A senior State Department official described Monday's talks at the department as candid. The official was not authorized to speak on the record in briefing reporters about the deliberations, which follow revelations about the massive breach of data at the Office of Personnel Management, or OPM. Information on as many as 14 million current and former U.S. federal employees and contractors, including military and intelligence personnel was stolen. The U.S. has publicly provided no direct evidence proving China was responsible.
"Certainly the issue will be addressed in pretty direct terms with the Chinese," the official said.
But the U.S. is still stopping short of publicly blaming the breach on China. State Department spokesman John Kirby said it remains under investigation by the FBI and there's been no official allegation on who was responsible. But investigators say the evidence points to the work of a government, not criminal hackers.

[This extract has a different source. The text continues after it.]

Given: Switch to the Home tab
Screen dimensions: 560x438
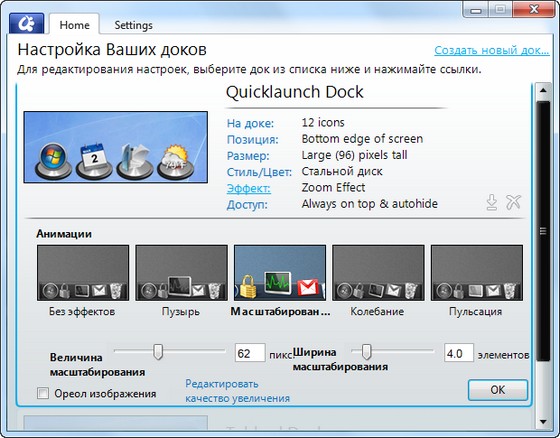Looking at the screenshot, I should [74, 25].
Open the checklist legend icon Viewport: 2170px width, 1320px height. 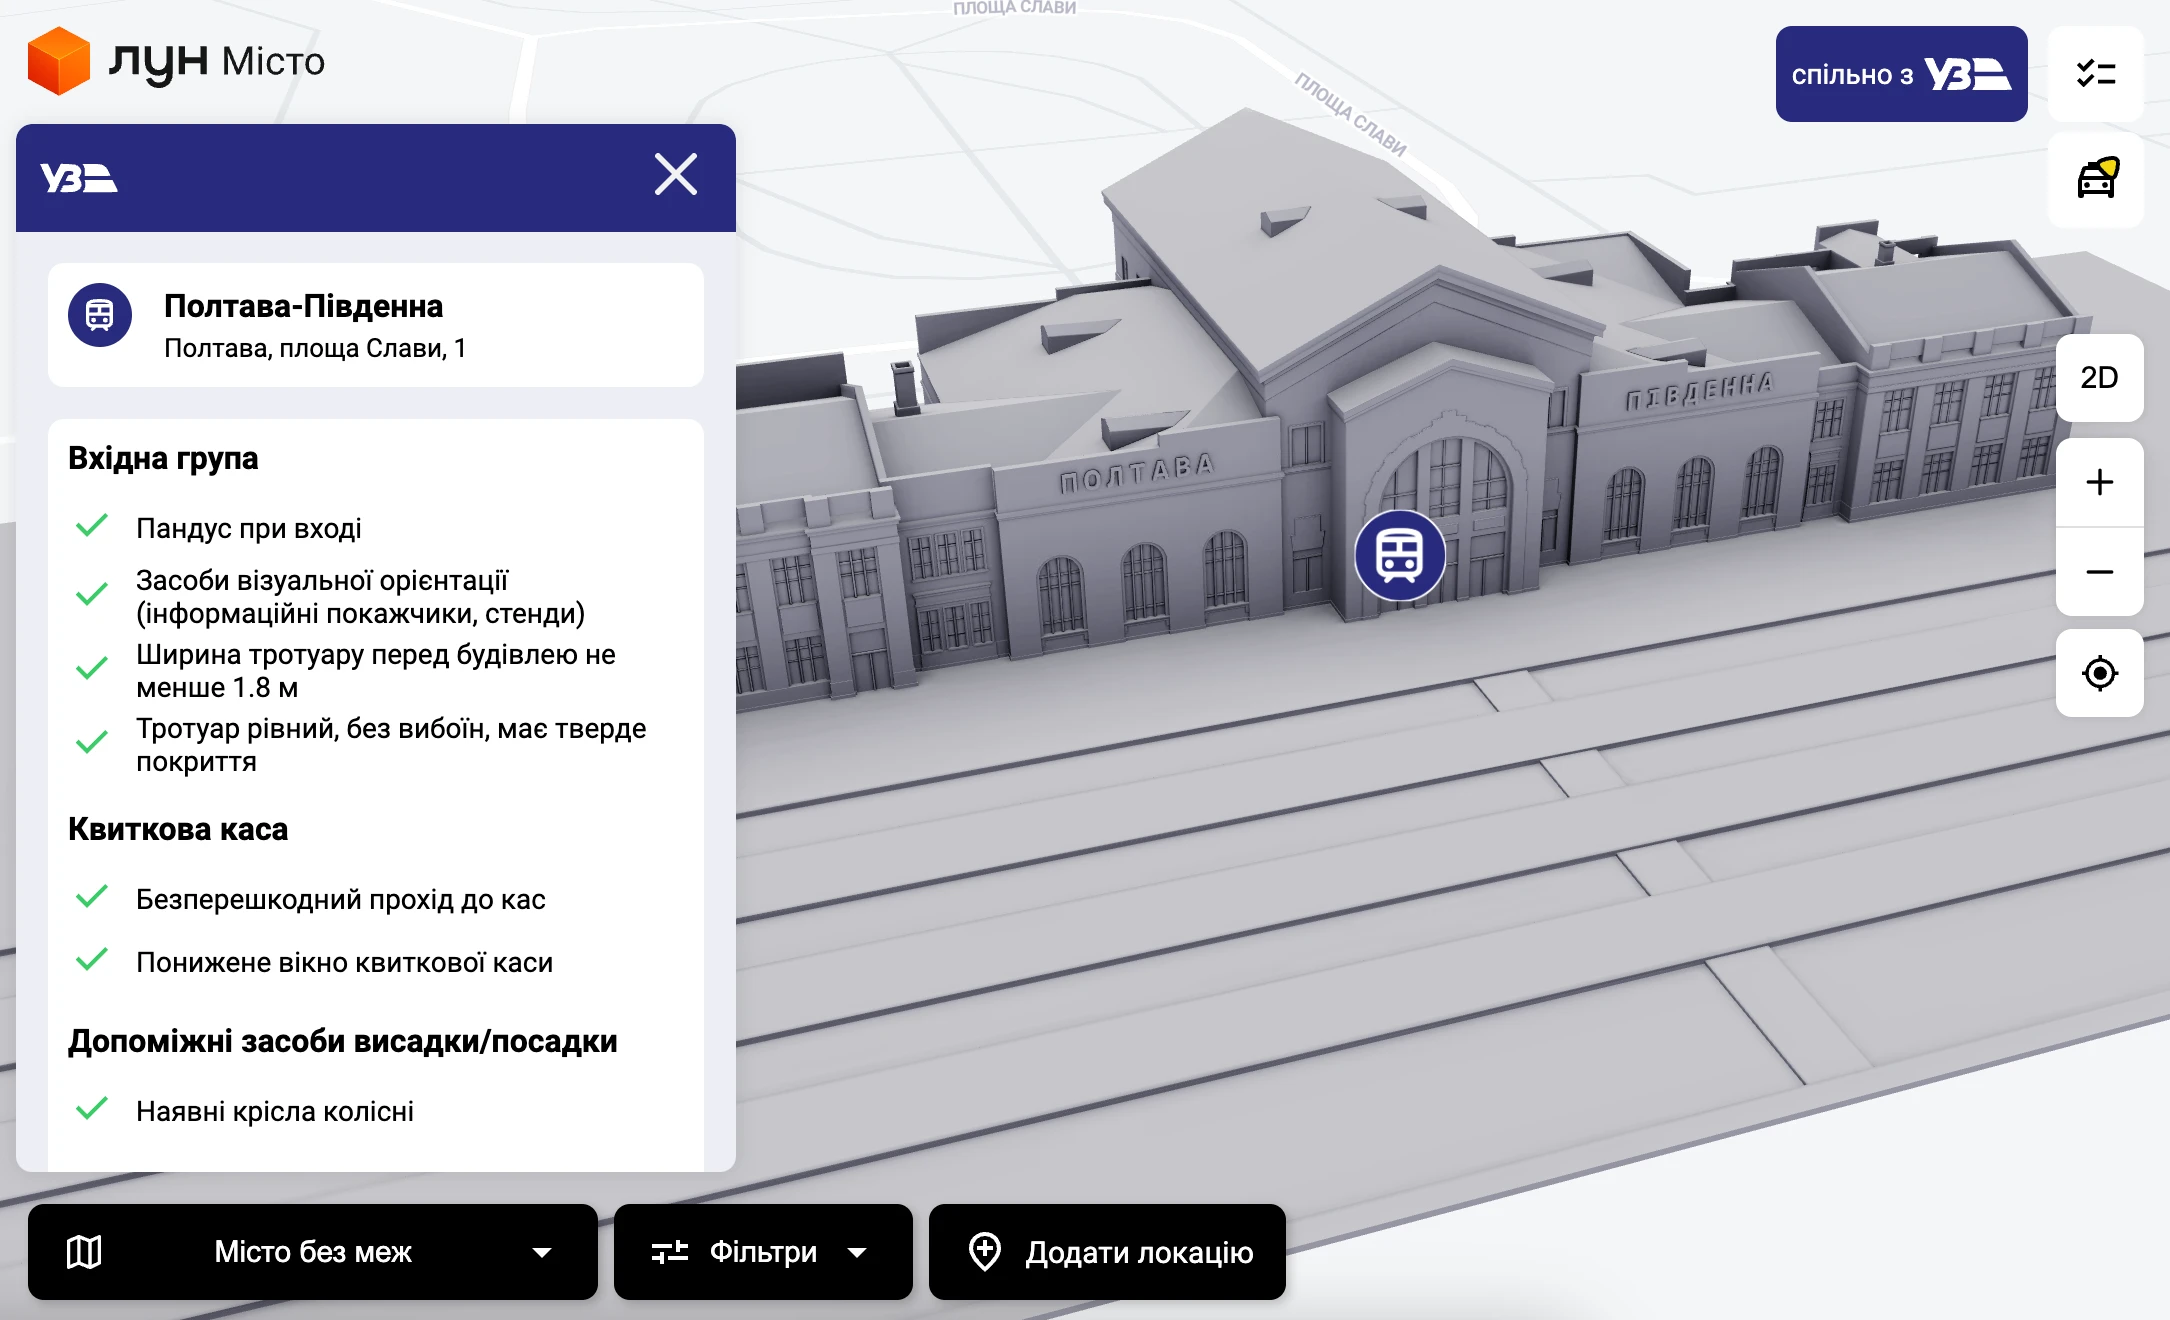coord(2096,74)
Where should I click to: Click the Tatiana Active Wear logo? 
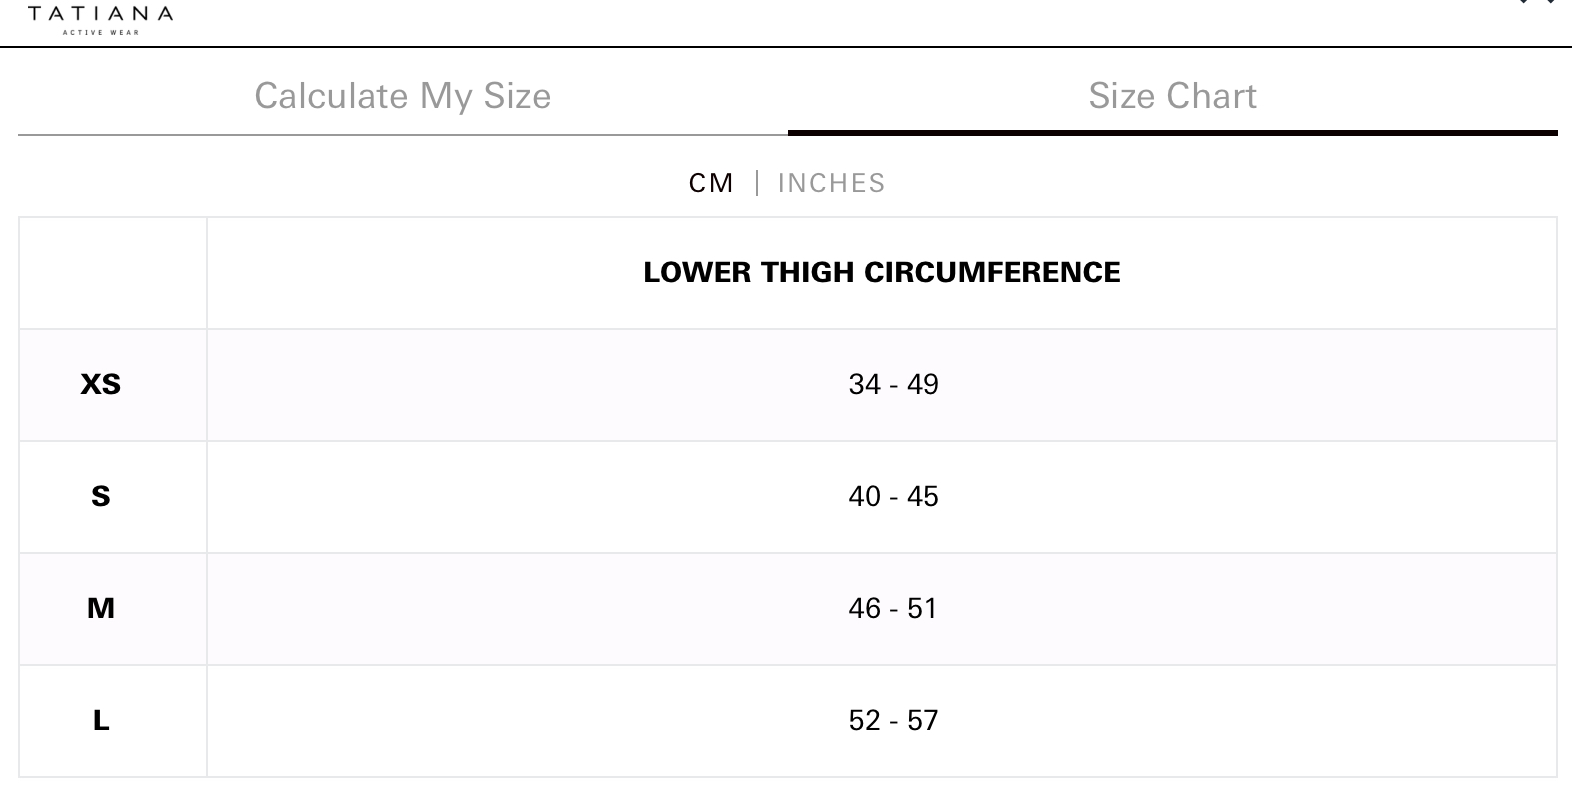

This week's talks will help prepare the ground for Chinese President Xi Jinping's visit to the White House slated for September. Xi held an informal summit with President Barack Obama in California in summer 2013 after he became China's leader. Cyber security was high on the agenda then, but U.S. pressure appears to have had little impact in the two years since.
About 400 Chinese officials are in Washington for this week's talks — sign of the growing depth of U.S.-China ties, notwithstanding the growing tensions between them.
Ahead of the Cabinet-level discussions, Secretary of State John Kerry and Treasury Secretary Jacob Lew were due to host their Chinese counterparts, State Councilor Yang Jiechi and Vice Premier Wang Yang, for dinners Monday evening at Mount Vernon, which was the home of founding President George Washington.